Soon we hit pavement again and were back to the same original rotation minus a few people, including - to my dismay - Dr. Pain. Twelve miles and two major leg cramps later we hit the last and toughest dirt section of the race, six miles of hors-catagory steep and unrelenting hills. The first hill knocked everybody down - pro and not so pro alike and forced them to run shoulder to shoulder up a pile of marbles at 45 degrees in shoes that might as well been sheets of ice for all the traction they offered. The equally steep, scary descents were riddled with potholes, creek crossings, and high speed marble-scattered corners that mocked any thoughts of making up time to the escape group that had finally dropped the old guy and forced him into a 20 mile solo time trial to the finish and first place.
At this point Dr. Pain flatted his "no-flat" fancy-pants tubular just as he was bridging up to us in the dirt. Dang it! Adding insult to injury his tire change took 15 minutes due to his superior "ain't never coming off" gluing skills and cigar-sized micro- pump. Even after all this he came in a respectable fourth also after a 20 mile solo time trial to the finish. If not for that flat we would have put two Cycle-Logic jerseys on the podium. After the race he kept mumbling something about clinchers and wheels in the van NEXT YEAR!
The finish, like the food was anti-climatic. Racers dribbled across the line to a smattering of applause under an arch of Live Oak, Spanish Moss and purple Tulip trees. The hills, the dirt, the dirt hills and 100+ miles just wiped everybody out but most were happily chatting about how much fun they had. A few minutes later Dr. Pain rolled in exhausted but grinning about how cool and epic the whole thing was.
Jayson reported that the Pro, 1,2,3 field shattered like ours on the first dirt section but that he and a few others kept working and he managed to finish just one out of the money. He was mumbling something about being happy he turns 40 next year. Hmm. The mental race for next year has already begun.

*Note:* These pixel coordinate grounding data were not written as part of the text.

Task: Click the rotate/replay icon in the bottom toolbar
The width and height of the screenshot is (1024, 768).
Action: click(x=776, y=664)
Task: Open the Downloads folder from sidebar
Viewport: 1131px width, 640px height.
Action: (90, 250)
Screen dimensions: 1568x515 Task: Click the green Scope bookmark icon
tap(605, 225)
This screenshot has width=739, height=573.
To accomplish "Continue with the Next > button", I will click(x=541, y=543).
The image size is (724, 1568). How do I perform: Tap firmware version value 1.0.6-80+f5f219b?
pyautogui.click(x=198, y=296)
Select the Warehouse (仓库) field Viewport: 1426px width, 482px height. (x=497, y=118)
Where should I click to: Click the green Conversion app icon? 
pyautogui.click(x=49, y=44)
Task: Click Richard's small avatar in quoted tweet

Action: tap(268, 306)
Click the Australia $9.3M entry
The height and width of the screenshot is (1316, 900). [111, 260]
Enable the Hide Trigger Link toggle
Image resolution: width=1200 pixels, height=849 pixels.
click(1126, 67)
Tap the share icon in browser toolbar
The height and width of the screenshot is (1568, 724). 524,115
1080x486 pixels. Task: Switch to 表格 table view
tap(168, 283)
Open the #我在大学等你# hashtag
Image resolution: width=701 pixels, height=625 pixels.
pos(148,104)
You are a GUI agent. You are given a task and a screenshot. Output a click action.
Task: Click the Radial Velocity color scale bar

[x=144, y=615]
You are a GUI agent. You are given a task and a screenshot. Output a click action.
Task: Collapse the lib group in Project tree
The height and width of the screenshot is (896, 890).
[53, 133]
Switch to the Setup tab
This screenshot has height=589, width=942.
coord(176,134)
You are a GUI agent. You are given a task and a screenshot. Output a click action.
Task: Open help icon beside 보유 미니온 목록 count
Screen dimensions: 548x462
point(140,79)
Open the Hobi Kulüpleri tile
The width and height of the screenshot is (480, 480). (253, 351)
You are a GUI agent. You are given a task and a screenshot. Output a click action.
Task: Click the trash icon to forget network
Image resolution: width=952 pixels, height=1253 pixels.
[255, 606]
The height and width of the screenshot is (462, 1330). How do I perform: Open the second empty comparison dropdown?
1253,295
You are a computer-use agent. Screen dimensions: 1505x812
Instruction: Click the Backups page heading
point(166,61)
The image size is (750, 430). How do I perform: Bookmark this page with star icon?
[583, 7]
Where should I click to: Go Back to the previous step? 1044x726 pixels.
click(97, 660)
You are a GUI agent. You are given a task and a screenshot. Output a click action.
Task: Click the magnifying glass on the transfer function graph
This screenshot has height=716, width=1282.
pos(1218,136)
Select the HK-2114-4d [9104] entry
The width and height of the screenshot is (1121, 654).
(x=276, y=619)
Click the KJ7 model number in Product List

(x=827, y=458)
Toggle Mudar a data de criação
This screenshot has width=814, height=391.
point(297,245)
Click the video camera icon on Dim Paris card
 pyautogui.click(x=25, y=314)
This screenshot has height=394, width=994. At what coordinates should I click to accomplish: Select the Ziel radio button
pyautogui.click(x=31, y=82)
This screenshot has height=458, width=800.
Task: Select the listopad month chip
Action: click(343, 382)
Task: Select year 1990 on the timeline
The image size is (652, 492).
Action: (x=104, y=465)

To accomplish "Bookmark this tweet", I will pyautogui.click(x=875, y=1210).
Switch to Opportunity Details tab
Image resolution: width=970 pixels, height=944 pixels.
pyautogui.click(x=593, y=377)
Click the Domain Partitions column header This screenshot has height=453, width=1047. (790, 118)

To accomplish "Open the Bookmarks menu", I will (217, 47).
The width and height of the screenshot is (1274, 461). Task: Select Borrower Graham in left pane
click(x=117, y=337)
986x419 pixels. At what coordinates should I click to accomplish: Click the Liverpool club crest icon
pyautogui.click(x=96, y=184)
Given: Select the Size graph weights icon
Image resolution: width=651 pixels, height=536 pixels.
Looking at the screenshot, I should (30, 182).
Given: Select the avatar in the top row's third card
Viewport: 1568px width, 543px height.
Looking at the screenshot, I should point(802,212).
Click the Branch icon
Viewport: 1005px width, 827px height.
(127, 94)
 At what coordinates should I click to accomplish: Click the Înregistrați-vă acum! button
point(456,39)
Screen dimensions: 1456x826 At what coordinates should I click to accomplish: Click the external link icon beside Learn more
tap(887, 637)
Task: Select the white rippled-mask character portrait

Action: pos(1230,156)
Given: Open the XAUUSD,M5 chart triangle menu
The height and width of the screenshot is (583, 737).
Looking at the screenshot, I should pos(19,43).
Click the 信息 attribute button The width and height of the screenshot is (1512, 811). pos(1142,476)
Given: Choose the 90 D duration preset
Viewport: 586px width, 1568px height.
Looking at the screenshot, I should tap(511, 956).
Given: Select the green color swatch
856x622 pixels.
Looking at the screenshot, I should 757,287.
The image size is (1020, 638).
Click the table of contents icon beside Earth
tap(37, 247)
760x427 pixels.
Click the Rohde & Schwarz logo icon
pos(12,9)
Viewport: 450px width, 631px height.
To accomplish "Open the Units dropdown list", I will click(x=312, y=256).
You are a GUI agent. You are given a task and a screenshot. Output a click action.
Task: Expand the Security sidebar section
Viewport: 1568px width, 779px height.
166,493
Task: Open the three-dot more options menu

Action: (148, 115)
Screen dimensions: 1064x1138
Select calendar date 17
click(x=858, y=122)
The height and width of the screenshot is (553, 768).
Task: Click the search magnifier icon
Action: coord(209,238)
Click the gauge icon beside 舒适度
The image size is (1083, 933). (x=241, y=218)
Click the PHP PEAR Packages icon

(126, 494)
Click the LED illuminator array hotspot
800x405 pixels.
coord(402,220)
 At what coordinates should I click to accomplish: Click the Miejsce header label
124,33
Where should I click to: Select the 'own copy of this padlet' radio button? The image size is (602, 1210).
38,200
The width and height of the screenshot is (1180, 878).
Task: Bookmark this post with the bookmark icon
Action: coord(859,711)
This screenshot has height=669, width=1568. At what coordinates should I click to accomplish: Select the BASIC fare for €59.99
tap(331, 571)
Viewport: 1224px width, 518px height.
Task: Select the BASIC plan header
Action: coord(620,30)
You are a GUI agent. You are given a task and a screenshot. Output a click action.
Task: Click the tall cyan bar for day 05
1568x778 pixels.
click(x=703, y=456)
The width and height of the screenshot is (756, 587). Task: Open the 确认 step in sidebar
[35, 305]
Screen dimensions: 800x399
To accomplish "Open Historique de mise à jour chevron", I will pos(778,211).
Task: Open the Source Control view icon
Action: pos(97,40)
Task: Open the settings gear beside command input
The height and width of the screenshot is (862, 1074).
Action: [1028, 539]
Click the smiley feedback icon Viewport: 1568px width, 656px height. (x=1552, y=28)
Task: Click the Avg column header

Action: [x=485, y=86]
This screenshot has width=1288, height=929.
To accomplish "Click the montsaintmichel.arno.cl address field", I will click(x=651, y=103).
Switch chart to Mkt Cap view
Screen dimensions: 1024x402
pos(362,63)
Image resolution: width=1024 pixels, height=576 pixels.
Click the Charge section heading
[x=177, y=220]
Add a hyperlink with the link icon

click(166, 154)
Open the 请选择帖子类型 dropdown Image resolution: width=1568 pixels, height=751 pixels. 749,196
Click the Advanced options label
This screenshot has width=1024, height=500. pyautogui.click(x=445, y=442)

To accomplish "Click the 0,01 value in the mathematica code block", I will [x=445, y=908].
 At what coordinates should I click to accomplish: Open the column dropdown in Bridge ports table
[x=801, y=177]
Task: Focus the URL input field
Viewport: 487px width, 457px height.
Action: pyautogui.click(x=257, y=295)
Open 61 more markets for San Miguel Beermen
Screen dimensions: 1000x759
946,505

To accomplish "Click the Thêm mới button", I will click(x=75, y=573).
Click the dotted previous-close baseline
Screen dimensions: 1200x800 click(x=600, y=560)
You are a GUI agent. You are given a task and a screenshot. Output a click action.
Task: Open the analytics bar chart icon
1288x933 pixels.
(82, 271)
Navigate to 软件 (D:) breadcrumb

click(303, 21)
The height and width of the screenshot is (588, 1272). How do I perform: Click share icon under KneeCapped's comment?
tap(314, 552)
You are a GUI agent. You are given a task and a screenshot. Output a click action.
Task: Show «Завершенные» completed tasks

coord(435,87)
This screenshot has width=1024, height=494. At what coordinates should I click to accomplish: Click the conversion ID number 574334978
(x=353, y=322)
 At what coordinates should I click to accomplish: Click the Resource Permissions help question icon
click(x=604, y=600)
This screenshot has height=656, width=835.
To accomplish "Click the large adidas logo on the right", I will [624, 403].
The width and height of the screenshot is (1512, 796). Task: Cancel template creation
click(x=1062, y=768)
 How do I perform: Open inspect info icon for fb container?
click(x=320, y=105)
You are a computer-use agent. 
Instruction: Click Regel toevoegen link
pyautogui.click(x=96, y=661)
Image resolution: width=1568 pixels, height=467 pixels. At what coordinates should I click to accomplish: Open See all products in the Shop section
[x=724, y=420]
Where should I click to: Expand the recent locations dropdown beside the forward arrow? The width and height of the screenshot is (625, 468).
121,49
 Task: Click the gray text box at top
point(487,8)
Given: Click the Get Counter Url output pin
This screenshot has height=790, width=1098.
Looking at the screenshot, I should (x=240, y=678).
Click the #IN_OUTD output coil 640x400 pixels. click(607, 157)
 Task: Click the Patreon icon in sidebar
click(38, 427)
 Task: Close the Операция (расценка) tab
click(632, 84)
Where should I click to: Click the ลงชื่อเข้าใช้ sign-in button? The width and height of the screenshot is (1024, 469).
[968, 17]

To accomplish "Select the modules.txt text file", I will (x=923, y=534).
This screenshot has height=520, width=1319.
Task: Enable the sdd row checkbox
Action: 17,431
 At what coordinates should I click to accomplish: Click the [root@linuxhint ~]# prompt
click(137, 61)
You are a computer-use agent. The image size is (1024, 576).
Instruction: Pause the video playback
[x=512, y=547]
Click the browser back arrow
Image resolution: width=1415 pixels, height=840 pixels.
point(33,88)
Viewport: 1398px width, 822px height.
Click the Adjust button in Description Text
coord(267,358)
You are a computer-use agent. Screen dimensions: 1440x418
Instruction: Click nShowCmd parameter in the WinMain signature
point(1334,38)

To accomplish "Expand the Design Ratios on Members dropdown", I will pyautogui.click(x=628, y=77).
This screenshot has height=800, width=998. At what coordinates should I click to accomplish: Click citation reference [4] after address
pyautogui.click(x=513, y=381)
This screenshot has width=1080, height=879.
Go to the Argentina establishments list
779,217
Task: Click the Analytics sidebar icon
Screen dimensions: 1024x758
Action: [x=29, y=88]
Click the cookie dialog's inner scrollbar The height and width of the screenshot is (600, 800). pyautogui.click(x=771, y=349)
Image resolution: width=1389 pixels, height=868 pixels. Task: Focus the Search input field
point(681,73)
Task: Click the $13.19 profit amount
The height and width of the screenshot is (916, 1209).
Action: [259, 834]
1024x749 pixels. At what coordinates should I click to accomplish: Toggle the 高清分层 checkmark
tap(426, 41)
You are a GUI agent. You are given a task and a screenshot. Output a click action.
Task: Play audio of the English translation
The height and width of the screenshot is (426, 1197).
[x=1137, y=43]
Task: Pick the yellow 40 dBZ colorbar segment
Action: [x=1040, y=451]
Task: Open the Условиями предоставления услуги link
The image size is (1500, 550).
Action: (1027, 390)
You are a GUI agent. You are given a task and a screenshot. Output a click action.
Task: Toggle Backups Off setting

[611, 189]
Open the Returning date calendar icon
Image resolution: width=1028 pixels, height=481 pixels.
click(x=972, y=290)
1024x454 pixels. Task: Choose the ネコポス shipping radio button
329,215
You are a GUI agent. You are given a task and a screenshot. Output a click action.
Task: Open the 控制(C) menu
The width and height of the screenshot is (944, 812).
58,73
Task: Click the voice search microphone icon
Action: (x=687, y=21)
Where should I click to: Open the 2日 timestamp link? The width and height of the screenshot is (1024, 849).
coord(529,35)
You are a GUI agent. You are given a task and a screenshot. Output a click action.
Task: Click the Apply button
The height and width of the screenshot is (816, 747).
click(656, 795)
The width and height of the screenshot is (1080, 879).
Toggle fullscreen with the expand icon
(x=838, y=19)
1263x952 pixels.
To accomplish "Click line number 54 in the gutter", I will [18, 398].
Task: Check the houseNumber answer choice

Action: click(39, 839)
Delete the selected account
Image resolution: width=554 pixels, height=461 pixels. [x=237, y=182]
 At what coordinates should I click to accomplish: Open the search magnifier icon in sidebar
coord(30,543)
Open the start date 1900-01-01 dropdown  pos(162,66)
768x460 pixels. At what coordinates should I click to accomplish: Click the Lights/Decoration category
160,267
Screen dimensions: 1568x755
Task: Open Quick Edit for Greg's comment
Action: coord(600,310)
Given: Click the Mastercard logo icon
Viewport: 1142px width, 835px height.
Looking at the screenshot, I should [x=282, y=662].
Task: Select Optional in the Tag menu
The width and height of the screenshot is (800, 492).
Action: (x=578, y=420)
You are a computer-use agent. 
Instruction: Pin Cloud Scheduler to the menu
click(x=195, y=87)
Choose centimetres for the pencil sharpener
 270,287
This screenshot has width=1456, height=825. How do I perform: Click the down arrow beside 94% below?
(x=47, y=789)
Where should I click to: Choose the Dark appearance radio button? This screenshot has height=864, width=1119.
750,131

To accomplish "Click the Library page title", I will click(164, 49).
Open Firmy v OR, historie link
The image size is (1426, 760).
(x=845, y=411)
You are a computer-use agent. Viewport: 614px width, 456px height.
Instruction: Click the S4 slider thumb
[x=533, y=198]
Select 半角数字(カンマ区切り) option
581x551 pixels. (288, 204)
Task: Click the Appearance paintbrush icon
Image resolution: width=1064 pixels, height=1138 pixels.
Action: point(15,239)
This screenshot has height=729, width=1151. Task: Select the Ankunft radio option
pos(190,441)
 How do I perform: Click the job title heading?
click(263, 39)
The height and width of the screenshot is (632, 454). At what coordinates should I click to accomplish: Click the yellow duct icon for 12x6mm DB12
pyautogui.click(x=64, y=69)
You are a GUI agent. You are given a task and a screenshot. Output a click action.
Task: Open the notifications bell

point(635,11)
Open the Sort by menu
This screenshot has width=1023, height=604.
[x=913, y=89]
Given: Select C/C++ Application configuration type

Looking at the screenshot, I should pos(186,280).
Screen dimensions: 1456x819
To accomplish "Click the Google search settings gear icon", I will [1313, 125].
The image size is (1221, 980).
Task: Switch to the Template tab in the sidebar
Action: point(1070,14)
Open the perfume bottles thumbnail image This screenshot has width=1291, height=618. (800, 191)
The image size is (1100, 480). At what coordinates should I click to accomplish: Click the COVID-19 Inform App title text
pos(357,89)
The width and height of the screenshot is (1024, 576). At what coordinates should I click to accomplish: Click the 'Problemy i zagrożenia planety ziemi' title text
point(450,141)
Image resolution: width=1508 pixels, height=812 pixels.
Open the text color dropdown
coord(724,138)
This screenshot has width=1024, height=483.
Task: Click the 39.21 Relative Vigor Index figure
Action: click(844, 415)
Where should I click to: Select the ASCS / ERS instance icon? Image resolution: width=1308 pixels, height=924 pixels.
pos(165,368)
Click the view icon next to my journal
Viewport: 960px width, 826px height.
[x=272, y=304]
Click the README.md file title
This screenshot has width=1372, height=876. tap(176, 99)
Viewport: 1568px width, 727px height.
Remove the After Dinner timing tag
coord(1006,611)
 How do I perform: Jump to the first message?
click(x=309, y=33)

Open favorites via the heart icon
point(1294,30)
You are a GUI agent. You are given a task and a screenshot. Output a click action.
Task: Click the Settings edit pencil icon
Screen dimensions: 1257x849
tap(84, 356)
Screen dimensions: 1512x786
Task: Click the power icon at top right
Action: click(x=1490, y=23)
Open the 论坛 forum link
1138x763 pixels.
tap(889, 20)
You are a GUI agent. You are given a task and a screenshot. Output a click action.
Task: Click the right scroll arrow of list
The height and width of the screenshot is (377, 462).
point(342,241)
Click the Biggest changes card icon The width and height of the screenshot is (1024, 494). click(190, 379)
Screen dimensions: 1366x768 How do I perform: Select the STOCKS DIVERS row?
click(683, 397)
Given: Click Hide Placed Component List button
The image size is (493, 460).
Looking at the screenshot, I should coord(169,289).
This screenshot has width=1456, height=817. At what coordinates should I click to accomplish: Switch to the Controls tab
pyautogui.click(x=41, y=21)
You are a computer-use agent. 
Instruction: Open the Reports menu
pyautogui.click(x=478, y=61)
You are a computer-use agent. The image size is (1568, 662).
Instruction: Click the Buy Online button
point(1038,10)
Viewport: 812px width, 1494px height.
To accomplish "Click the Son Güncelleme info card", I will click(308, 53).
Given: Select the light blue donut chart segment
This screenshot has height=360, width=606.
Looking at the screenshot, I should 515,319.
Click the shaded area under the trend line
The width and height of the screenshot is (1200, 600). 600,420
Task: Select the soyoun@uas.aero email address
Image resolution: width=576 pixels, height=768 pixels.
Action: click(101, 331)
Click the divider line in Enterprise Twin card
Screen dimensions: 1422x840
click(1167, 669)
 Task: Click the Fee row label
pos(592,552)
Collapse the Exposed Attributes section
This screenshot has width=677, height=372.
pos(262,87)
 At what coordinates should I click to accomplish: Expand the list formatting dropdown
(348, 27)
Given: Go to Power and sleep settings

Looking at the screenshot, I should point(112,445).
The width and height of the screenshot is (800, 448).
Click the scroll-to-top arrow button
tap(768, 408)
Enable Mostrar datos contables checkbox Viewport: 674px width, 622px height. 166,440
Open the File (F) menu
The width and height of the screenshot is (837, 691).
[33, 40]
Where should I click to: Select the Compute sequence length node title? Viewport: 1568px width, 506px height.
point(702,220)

The awards ceremony was on the lawn back at the St. Francis on the Lake Quality Inn hotel. All the free beer and jambalaya you can eat, which we did. Two hours later, for some reason, we were starving again and went back downtown looking for anything but Sonny's Pizza. Everything was closed except for a limited Sunday menu at.......yep........Sonny's Pizza!
For our Last Supper our choices were either Vegetarian Pizza or Italian Vegetarian Burritos which consisted of pizza dough formed into pita pockets with green peppers,onions and olives - each made with a brick of chewy cheese that could double for a hotel door wedge. This may also explain the parking lot spooge.